Parfois le sol se dérobe sous mes pieds, je reste accroché aux bords, les yeux brouillés et la bouche ouverte, la tête en direction des nuages, du ciel, la nuit permanente qu’on appelle l’Espace. Car la force est accrochée là-haut, le ciel est celui qui nous tends une main invisible quand tout semble perdu.

Les nuages, des êtres géants qui passent et disparaissent déjà alors qu’un bruit me fait baisser la tête. A peine quittés, ils ne sont déjà plus là, plus les mêmes, juste une force, grosse, puissante qui m’écrase avec tendresse.

Je voudrais pouvoir grimper là-haut, me coucher prisonnière à l’intérieur. De la tendresse, du moelleux, des figures mouvantes et caressantes. Des ventres de cotons immatériels. C’est de l’eau, de la pression, des températures qui chutent, qui montent. Ils nous avertissent quand tout va changer, tout va se transformer. Ils annoncent les drames ou alors ils glissent avec élégances pour laisser les rayons chauffer mes os fatigués, grinçants comme du bois qui bouge sur le pont d’un bateau. Cette délicate musique  réconfortante, elle est dans le ciel. Je veux bien imaginer alors que les gens ont envie de croire que des dieux existent, parce-que le réconfort vient rarement des gens qui marchent comme moi sur les sols ou naviguent sur les eaux.

Les nuages, l’amour, les pertes, les combats, les larmes, les hurlements, les coups dans la gueule, la main qui se pose sur un bout de peau et qui pénètre jusqu’au cerveau que l’on appelle le Cœur.

Le champ de bataille est à l’intérieur, dans les terres qui n’en finissent pas de reculer, toujours chercher, regarder plus loin pour ne pas mourir et arriver à assumer la joie.
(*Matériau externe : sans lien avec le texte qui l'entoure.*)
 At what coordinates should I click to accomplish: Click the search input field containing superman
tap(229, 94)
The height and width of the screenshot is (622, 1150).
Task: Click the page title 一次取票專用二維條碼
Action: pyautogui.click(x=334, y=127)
Personne ne peut nous venir en aide à part nous, être en mouvement toujours, la seule stabilité que je connais est cette marche, le nez en l’air vers les nuages.

Baisser les yeux pour regarder ses pieds et éviter les trous, s’assurer qu’on ne marche pas sur les bords d’un volcan, ne pas basculer et tomber dedans. Lever la tête, les yeux dans le ciel pour continuer à garder l’énergie et la volonté d’aller jusqu’au bout. Au bout de quoi ? La désespérance de cette marche qui, un jour, ou une nuit, se terminera définitivement.

Continuer à rester en vie, parce-que les autres ne sont plus là, leur absence est diluée tout là-haut, parmi les nuages.

Le manque, la destruction des abîmes, sont autant de manifestations des volontés du corps vers les pulsations, les veines, les rigoles qui ressemblent à l’Absolu. Si je ne transforme pas ma vie en poème, alors la souffrance n’aura été que la manifestation d’une vie absurde et sans intérêt. Sublimer, c’est la seul façon de croire que quelqu’un m’aime, pour toujours et que je l’aime aussi, suffisamment pour rester ici, sur la terre.